Going through the listing below, work out how many lines include "هوایی" and give that number by itself.
★ ★ ★ ★ ★
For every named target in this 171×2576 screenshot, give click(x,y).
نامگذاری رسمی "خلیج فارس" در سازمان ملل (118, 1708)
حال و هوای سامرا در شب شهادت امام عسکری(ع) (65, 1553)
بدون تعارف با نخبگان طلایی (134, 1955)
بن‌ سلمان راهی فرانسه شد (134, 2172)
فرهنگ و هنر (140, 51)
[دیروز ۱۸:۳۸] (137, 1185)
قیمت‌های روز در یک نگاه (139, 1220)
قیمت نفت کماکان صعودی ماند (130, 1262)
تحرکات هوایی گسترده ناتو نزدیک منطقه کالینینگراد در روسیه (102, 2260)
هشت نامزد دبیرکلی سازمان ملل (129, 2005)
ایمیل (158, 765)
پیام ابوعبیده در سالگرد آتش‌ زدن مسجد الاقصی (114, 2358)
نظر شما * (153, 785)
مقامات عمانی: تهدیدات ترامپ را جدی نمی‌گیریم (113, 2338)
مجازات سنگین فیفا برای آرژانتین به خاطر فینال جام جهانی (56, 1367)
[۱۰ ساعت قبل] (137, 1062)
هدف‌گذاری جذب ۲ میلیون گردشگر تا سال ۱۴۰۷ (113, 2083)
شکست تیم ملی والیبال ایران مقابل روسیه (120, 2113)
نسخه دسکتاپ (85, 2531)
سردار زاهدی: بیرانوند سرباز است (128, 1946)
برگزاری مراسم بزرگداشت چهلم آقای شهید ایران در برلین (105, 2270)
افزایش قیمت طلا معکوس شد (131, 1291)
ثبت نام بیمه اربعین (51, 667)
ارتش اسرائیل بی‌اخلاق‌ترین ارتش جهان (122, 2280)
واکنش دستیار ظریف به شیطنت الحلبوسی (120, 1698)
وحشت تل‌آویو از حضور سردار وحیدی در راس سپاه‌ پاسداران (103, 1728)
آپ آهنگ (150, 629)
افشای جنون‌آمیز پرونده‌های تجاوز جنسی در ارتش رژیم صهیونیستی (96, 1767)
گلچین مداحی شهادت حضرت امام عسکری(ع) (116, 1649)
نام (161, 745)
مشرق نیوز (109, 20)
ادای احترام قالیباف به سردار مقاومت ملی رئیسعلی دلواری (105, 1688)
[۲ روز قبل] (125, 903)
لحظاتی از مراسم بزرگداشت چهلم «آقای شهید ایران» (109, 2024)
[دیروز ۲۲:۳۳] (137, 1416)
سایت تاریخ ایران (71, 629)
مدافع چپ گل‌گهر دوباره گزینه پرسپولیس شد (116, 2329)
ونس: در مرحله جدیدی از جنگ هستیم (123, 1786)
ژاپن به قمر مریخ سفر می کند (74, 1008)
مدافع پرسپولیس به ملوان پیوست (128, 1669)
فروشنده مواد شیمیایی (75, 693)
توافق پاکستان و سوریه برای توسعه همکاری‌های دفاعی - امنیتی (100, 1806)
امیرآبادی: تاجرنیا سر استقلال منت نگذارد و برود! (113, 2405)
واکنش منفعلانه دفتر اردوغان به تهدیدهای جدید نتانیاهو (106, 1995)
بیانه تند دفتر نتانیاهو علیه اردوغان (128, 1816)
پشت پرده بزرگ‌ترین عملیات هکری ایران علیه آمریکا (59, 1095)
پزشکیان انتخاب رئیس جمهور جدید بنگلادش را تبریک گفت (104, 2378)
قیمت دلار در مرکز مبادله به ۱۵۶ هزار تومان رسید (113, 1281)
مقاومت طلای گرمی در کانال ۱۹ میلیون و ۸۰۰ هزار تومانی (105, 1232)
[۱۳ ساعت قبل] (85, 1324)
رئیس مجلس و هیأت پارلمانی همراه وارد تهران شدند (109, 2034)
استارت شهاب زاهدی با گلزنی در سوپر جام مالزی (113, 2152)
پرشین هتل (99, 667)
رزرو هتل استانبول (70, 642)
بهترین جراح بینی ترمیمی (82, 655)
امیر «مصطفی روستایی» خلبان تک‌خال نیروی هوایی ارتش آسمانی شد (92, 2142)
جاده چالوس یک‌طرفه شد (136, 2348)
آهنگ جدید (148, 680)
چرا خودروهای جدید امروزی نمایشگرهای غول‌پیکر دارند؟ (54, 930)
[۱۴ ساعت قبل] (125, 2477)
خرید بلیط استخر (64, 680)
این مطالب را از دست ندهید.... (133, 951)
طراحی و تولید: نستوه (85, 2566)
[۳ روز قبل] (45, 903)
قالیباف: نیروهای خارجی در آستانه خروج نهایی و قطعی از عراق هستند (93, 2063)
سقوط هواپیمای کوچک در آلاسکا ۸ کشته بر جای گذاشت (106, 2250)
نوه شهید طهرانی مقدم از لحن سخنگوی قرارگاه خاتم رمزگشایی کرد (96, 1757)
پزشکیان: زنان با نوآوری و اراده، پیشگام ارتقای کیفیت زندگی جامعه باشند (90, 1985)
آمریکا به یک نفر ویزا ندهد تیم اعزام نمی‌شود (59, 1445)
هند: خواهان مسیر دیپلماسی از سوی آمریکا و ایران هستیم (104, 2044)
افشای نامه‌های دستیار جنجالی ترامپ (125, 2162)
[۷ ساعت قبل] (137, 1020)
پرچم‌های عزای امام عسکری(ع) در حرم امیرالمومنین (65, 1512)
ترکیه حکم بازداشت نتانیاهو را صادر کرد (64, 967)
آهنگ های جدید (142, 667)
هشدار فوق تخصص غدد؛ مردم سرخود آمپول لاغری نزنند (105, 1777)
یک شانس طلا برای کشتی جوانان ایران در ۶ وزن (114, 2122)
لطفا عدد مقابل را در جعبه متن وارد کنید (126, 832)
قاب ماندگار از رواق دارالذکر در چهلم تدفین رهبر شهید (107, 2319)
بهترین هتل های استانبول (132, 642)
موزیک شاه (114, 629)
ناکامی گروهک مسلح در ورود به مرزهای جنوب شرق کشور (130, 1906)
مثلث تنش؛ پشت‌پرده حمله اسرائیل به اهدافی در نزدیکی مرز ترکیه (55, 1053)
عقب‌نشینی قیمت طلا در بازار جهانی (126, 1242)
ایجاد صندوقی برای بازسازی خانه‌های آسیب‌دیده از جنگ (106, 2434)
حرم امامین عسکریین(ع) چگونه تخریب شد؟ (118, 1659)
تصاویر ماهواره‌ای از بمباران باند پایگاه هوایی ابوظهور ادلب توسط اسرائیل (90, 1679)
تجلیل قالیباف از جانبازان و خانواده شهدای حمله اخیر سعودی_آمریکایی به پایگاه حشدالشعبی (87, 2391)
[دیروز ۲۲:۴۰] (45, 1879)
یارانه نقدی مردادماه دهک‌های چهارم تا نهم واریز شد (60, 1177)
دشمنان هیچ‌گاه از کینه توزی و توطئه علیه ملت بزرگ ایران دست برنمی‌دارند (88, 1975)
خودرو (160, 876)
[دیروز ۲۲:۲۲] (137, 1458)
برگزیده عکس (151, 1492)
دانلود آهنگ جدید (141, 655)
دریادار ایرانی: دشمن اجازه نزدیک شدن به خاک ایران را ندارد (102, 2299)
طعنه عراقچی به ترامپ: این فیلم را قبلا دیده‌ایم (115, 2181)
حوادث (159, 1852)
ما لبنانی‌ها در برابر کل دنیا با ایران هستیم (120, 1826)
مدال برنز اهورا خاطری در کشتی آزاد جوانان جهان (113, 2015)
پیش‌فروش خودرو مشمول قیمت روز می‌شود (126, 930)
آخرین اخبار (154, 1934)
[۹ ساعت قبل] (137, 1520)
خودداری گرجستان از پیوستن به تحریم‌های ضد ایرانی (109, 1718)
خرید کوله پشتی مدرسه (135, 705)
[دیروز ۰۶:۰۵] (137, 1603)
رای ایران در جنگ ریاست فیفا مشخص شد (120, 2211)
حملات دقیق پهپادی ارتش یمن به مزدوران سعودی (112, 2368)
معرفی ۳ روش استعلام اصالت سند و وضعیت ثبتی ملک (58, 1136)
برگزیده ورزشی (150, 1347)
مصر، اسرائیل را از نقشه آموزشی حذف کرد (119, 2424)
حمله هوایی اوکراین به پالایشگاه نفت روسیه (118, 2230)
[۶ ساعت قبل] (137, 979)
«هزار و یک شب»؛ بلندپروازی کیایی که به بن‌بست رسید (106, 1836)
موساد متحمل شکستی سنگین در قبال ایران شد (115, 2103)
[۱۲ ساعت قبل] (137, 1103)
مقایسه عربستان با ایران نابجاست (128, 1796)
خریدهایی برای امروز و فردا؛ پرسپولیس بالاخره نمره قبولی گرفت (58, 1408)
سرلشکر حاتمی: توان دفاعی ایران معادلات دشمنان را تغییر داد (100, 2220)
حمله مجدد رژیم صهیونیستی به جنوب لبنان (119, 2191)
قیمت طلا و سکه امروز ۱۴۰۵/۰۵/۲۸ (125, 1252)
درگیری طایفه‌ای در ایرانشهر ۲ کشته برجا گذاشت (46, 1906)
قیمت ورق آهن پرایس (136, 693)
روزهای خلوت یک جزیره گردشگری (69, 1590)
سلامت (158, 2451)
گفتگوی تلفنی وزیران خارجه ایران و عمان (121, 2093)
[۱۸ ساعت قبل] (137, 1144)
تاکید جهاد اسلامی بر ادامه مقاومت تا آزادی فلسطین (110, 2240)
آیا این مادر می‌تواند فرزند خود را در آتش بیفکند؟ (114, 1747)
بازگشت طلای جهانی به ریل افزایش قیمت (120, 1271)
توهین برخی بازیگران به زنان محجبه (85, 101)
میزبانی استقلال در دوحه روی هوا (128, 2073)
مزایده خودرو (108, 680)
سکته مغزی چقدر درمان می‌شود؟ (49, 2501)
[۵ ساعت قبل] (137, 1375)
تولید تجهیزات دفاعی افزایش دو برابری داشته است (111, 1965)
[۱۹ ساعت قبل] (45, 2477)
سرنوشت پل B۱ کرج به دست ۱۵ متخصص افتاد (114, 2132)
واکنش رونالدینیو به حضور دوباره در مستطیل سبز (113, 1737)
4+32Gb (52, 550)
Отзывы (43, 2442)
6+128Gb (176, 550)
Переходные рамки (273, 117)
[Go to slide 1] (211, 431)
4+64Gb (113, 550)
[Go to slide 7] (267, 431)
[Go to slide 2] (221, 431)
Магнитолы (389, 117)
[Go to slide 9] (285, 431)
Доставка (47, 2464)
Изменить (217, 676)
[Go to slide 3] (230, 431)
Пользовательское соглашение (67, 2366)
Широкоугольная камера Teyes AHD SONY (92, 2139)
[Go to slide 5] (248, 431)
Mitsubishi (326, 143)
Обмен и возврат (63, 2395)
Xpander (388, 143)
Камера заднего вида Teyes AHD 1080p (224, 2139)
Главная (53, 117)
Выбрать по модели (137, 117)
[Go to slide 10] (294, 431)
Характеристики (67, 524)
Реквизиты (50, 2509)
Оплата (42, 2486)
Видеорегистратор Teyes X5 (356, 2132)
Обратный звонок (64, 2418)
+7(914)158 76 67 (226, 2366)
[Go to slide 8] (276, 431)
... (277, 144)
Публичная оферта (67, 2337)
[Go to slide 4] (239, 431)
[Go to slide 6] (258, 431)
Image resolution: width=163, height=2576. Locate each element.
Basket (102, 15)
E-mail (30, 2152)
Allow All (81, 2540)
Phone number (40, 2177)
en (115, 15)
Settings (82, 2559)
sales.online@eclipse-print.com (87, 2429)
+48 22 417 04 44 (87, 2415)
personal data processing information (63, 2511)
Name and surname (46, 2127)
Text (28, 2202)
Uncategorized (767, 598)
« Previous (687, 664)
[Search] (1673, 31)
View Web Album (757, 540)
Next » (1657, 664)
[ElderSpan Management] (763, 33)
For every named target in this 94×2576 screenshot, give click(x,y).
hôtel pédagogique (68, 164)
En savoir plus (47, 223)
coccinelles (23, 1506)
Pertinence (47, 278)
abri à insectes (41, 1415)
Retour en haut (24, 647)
★ ★ ★ ★ ★
= EXERCISE RESPONSE =
4